La cour donne raison au défendeur, affirmant que, bien que la boîte telle que déposée fasse apparaître une pièce encastrée dans sa partie supérieure, le système d’ouverture ou de fermeture de la boîte n’était pas apparent et cette pièce encastrée ne faisait apparaître aucun résultat technique ou fonctionnel, peu important que les sociétés FERRERO aient communiqué sur l’ouverture d’une boîte de bonbons dans leur publicité, la validité de la marque devant s’apprécier seulement à partir de la représentation déposée. Concernant les marques françaises dont la forme associe la boîte précitée aux petits bonbons ovales colorés qu’elle contient, celles-ci sont distinctives, notamment grâce à une étude dévoilant qu’un visuel montrant ces petites pastilles a été attribué à la marque TIC TAC de façon spontanée par 70 % des 1073 personnes interrogées.

 

2. Un rappel sur l’appréciation du risque de confusion

La Cour invoque l’Article L.713-3 b) du Code de la Propriété Intellectuelle dans son ancienne version. Elle rappelle que le risque de confusion doit s’apprécier par référence à l’enregistrement de la marque, et que seules doivent être prises en compte les conditions d’exploitation du signe litigieux et de commercialisation des produits argués de contrefaçon, à l’égard desquels la perception du public pertinent sera examinée par référence au signe et aux produits et services visés au dépôt.

Ce risque doit aussi être analysé globalement au regard de tous les facteurs pertinents, et notamment la notoriété de la marque. L’appréciation globale de la similitude de la marque et du signe litigieux doit d’autre part être fondée sur l’impression d’ensemble qu’ils produisent au regard de leurs éléments distinctifs et dominants.

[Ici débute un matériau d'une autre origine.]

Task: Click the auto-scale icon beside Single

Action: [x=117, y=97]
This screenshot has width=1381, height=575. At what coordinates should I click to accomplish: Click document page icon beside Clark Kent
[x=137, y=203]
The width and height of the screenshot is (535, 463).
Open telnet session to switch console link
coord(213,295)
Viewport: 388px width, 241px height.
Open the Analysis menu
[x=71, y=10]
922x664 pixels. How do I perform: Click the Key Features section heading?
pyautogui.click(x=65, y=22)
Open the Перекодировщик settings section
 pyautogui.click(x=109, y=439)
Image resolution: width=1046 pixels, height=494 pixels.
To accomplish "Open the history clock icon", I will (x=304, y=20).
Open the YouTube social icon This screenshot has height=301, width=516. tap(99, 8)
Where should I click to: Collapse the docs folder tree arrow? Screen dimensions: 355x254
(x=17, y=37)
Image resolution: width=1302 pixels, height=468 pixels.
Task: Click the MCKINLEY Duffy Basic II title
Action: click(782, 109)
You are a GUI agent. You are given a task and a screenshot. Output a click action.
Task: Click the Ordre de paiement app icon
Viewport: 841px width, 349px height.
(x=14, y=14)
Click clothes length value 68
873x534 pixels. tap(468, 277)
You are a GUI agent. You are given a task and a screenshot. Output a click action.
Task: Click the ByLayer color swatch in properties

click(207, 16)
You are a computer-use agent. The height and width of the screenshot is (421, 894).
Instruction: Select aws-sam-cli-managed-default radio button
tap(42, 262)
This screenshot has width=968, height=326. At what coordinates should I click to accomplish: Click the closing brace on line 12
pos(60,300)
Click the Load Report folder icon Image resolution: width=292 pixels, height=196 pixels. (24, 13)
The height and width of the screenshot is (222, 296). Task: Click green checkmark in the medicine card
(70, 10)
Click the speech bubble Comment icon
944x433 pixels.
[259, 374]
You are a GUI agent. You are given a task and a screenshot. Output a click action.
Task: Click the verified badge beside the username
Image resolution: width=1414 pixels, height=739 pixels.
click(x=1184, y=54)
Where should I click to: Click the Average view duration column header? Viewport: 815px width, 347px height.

La Cour affirme que la comparaison entre les marques tridimensionnelles de la société FERRERO et les boîtes présentées par la société BMB permet de retenir des similitudes significatives et que les différences visuelles n’altèrent pas l’impression visuelle dégagée par les signes en litige et n’apparaîtront pas immédiatement aux yeux du consommateur concerné. Ainsi, les produits litigieux apparaissent comme des imitations des marques FERRERO, qui génèrent un risque de confusion dans l’esprit du consommateur qui pourra confondre ou associer les signes, et considérer que les produits de la société BMB sont une déclinaison des boîtes de confiserie couvertes par les marques FERRERO.

 

3. Des précisions sur les  différences dans l’appréciation de la concurrence déloyale et du parasitisme

La cour rappelle que la concurrence déloyale et le parasitisme fondés sur l’article 1240 du code civil sont caractérisés par application de critères distincts. En effet, la concurrence déloyale l’est au regard du risque de confusion, considération étrangère au parasitisme qui requiert la circonstance qu’à titre lucratif et de façon injustifiée, une personne copie une valeur économique d’autrui, fruit d’un travail intellectuel et d’investissements.

De ses énonciations, elle affirme que la société Ferrero, distributrice en France des produits TIC TAC, est fondée à soutenir que les faits de contrefaçon commis au préjudice de la société italienne Ferrero, titulaire des marques tridimensionnelles contrefaites, constituent à son égard des actes distincts de concurrence déloyale. Ils ont en effet entraîné un risque de confusion entre les produits présentés par la société et les produits TIC TAC. Des actes distincts de parasitisme résultent également du fait que la société BMB a indûment cherché à tirer profit de la forte reconnaissance des produits TIC TAC par le public français.

 

 

Cette étude des conditions strictes posées afin d’établir la validité d’une marque tridimensionnelle basée sur ses caractéristiques à la date de son dépôt, ainsi que les conséquences pratiques qu’une marque peut en tirer, tombe à point nommé, pour les entreprises souhaitant bénéficier des perspectives stratégiques offertes par le dépôt d’une telle marque.